# EXERCISE GOAL
Look through the entries that follow and return each line that has the string "post".

● ● ● ● ● ● ●

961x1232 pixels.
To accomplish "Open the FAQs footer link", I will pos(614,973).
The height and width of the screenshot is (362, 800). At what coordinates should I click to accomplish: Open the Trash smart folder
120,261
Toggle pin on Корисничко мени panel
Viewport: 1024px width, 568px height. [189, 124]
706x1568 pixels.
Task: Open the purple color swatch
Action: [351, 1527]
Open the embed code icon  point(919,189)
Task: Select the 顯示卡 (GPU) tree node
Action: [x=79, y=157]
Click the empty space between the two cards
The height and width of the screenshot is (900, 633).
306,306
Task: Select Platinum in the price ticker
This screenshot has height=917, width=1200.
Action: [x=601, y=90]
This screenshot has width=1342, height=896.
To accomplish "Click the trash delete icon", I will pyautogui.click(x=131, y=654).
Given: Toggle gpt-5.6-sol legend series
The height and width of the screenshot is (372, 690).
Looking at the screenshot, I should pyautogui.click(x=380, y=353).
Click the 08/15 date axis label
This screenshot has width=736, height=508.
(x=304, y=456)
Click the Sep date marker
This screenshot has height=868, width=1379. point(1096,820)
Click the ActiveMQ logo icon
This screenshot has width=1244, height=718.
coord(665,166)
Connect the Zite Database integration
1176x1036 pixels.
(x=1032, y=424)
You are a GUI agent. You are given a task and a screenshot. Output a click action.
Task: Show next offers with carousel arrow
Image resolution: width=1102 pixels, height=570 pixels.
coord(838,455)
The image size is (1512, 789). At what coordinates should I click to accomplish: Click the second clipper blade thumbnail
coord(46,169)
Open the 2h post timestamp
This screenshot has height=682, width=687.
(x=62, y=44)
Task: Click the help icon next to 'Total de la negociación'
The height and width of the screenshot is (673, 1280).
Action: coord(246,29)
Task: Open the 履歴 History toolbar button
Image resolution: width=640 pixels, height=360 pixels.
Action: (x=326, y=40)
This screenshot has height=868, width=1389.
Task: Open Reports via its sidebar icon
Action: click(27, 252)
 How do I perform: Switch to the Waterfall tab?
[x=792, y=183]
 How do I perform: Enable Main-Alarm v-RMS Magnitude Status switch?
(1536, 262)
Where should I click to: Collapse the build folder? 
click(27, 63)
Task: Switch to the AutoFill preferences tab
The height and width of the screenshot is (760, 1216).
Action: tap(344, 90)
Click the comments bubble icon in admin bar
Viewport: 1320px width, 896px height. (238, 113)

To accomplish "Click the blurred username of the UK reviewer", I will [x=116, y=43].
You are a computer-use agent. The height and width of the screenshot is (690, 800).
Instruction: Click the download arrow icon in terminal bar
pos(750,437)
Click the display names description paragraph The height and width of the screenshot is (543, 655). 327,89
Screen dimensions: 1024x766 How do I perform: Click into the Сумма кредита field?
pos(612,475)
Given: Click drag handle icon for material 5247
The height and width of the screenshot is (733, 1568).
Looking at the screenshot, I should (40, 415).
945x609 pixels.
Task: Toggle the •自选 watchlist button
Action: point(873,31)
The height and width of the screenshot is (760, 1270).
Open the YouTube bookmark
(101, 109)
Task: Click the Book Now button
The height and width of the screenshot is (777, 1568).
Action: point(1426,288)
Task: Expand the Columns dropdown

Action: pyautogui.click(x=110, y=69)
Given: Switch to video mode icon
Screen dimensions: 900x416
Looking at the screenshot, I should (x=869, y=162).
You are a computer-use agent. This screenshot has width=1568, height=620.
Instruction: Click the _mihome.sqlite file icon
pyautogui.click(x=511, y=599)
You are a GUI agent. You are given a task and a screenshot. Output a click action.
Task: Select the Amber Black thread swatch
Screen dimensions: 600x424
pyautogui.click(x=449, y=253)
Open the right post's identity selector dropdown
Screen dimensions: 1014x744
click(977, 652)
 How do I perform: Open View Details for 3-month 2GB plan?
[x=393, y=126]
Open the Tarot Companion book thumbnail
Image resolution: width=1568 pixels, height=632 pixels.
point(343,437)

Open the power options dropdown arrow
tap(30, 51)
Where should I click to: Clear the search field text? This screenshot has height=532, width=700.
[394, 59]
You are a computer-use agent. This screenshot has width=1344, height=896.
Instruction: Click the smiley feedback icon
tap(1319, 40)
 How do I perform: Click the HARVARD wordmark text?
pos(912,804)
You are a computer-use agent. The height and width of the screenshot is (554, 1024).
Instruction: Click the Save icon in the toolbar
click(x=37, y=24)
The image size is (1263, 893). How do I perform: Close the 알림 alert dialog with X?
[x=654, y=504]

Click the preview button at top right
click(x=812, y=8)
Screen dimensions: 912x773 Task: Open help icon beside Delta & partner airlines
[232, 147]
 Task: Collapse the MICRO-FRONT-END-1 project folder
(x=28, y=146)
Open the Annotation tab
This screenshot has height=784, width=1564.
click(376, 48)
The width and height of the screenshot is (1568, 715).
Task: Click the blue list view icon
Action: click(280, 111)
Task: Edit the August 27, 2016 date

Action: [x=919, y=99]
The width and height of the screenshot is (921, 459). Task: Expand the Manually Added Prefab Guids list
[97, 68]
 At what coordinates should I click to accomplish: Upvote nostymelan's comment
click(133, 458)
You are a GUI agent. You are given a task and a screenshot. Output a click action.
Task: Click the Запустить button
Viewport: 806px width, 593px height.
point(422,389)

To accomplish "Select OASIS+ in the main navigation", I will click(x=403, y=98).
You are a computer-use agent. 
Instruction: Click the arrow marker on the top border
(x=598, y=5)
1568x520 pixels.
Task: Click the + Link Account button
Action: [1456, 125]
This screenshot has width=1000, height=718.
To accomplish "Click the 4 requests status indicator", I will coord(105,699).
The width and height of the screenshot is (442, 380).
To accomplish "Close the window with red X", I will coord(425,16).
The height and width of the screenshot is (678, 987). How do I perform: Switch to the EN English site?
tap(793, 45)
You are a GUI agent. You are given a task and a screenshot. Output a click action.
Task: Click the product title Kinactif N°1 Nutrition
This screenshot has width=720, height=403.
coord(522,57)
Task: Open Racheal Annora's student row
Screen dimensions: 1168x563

● ● ● ● ● ● ●

# EXERCISE ANSWER
Open the 2h post timestamp
Open the right post's identity selector dropdown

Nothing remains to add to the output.